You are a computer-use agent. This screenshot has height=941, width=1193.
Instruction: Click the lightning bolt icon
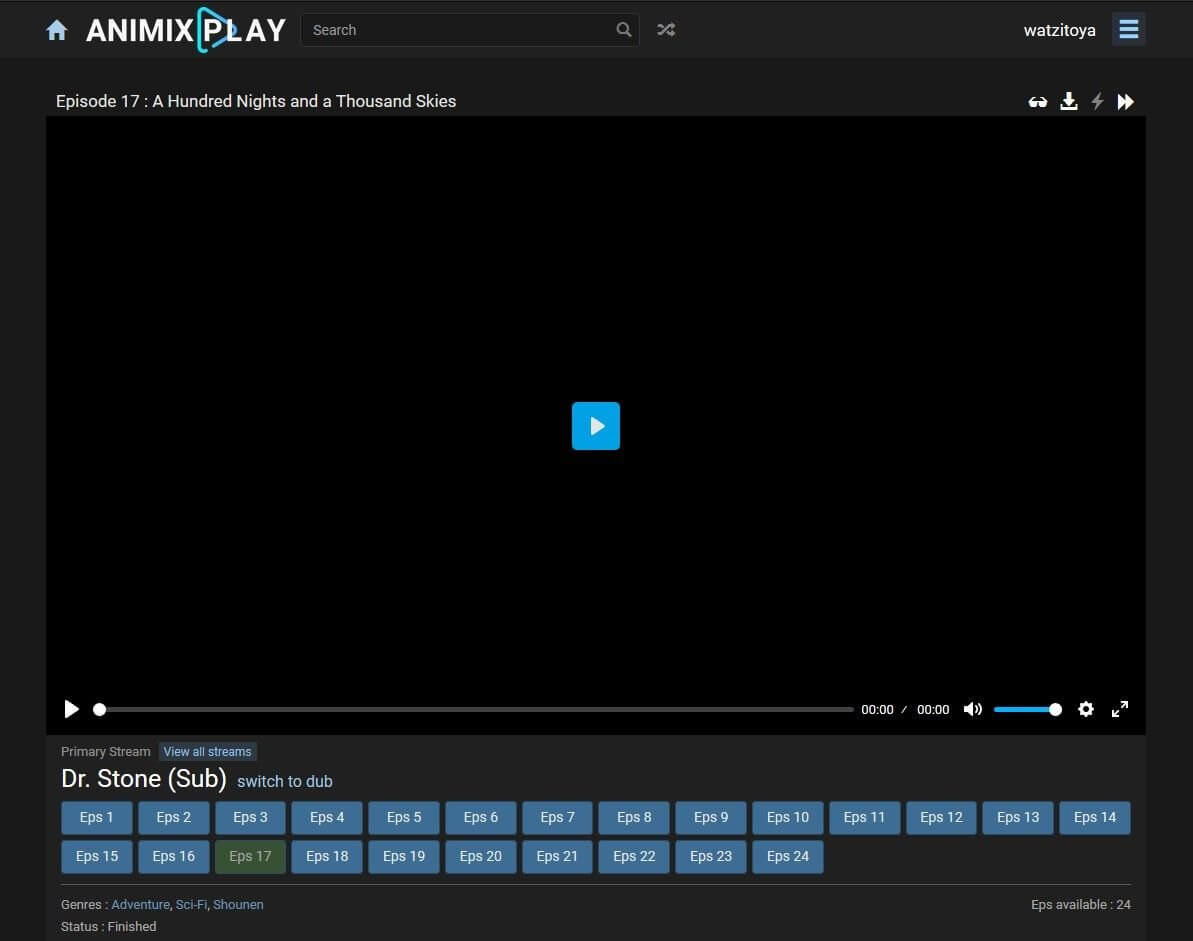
=====
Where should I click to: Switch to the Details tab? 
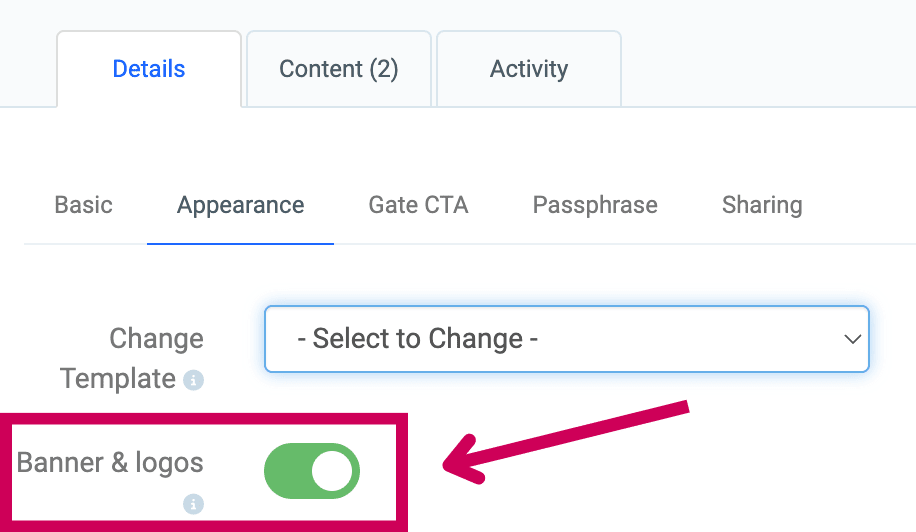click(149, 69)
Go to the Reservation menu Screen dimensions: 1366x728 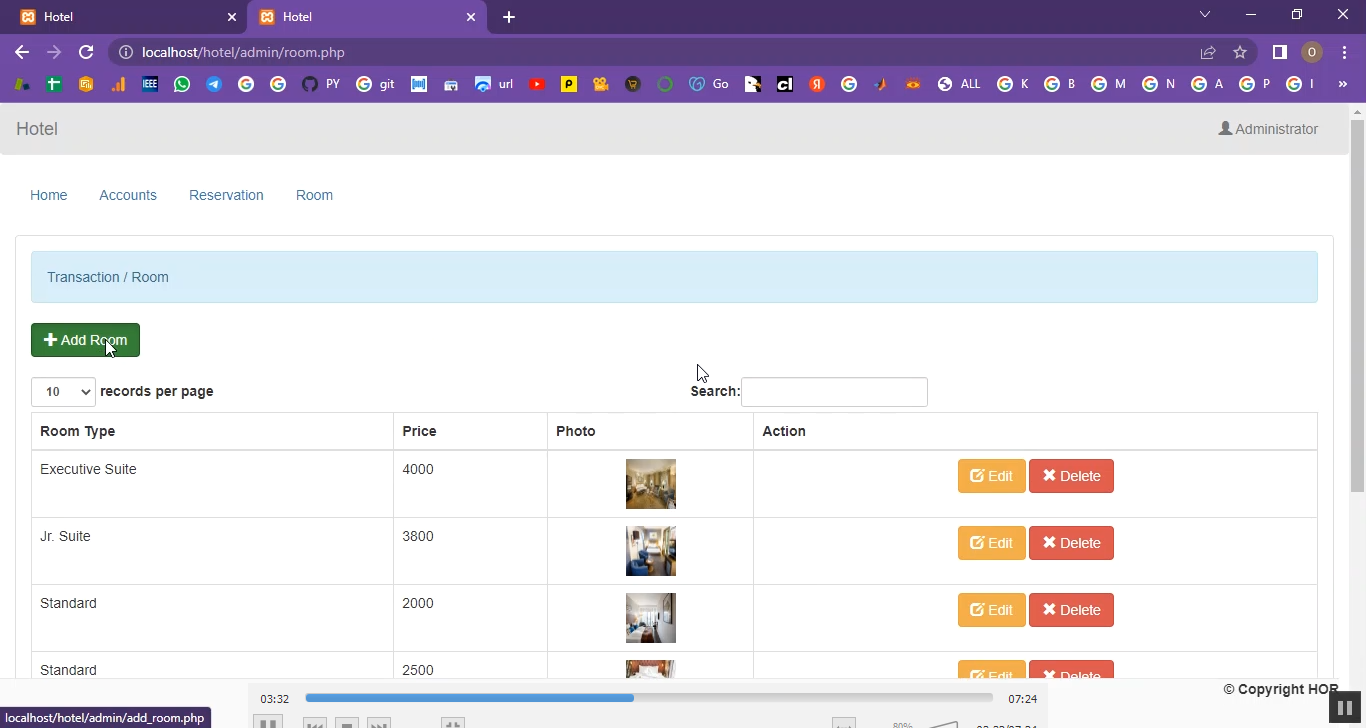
=====
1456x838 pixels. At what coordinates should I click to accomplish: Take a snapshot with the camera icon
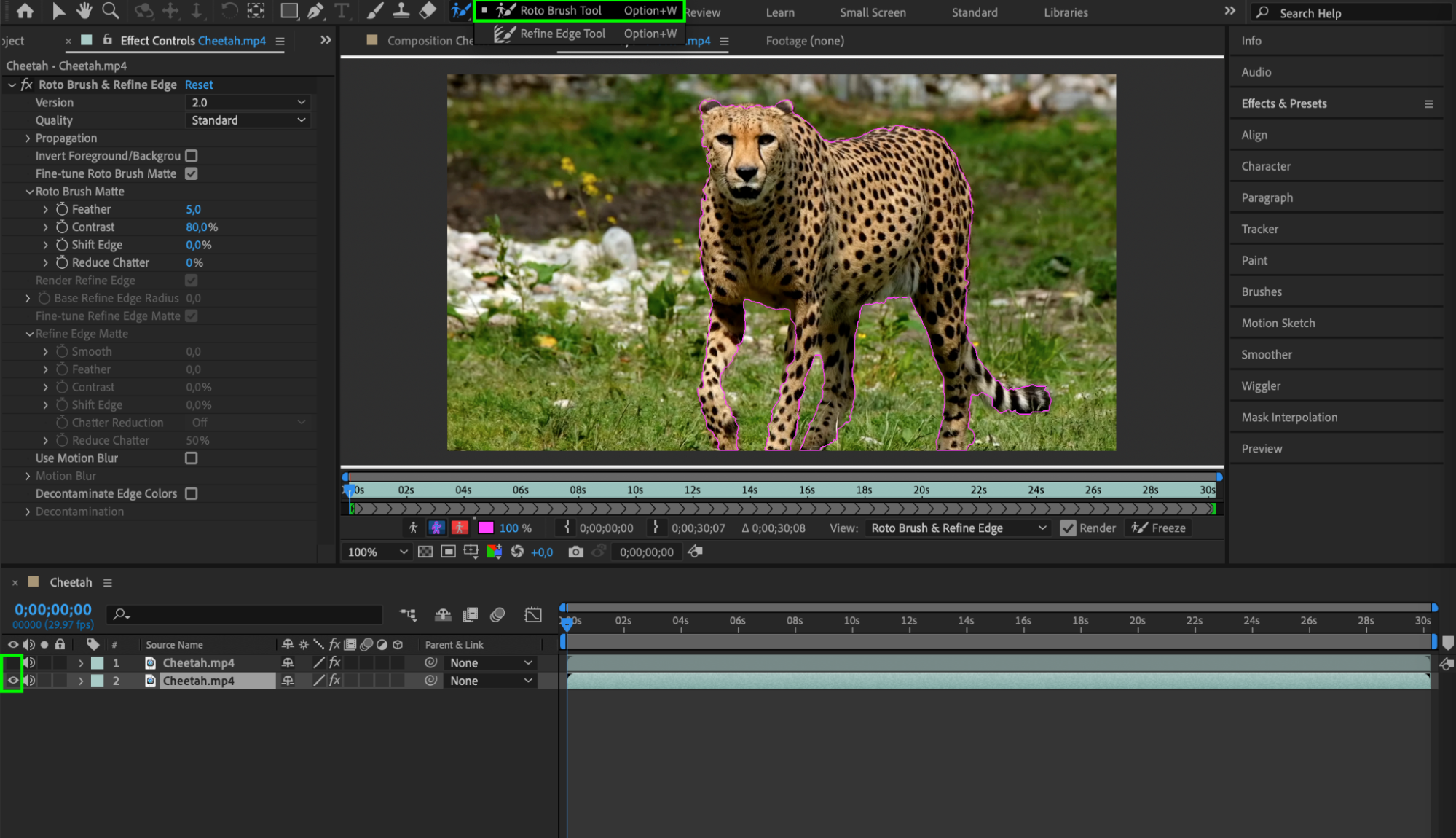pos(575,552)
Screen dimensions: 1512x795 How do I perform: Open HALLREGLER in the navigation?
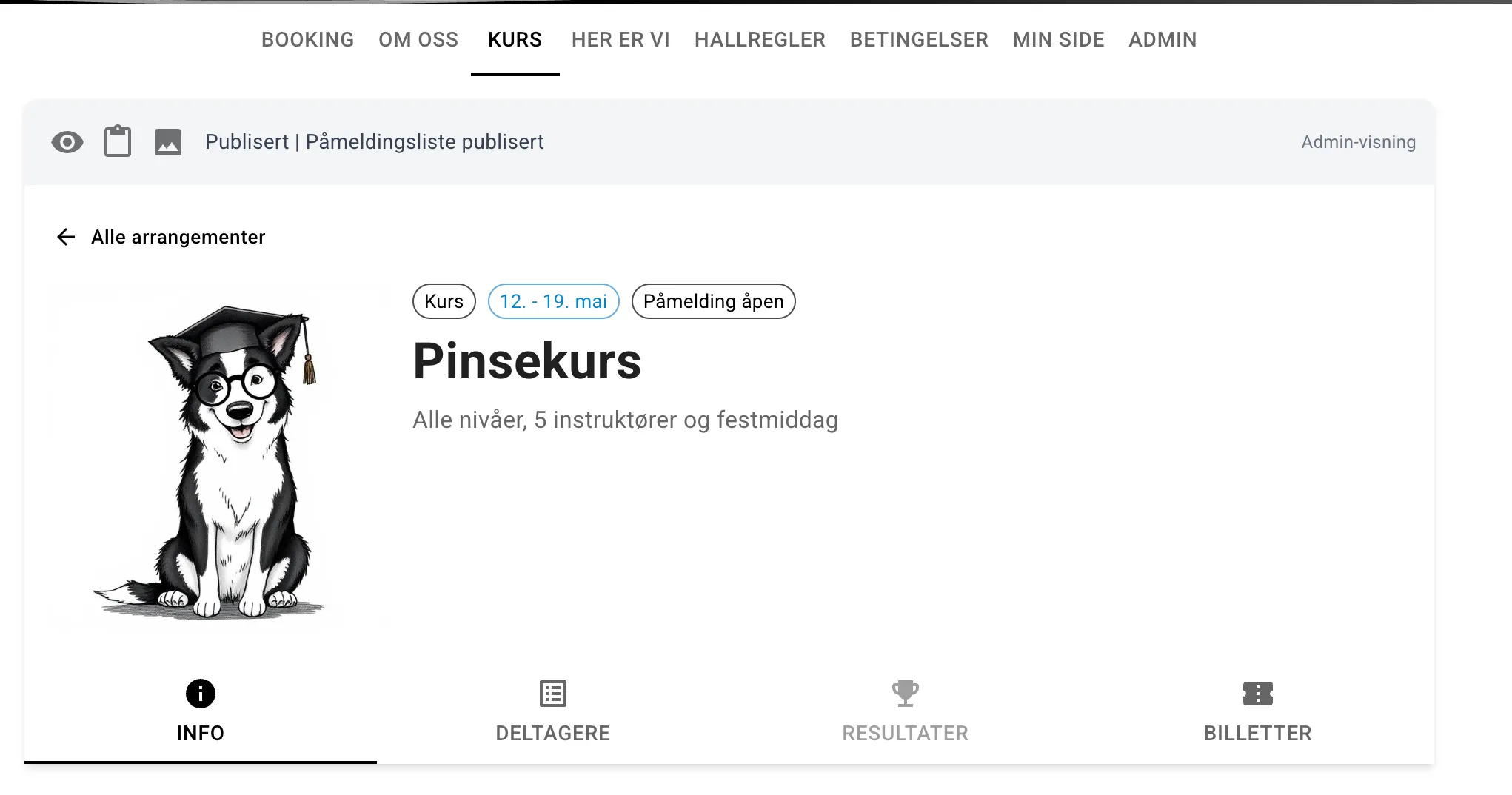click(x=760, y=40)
=====
■ **Problem description**: In the data, rewrite everything from "Screen dimensions: 1512x795" down to "click(x=760, y=40)" with "navigation" changed to "sidebar" and nothing else altered, leaving out the pictures.

■ **Correct answer**:
Screen dimensions: 1512x795 How do I perform: Open HALLREGLER in the sidebar?
click(x=760, y=40)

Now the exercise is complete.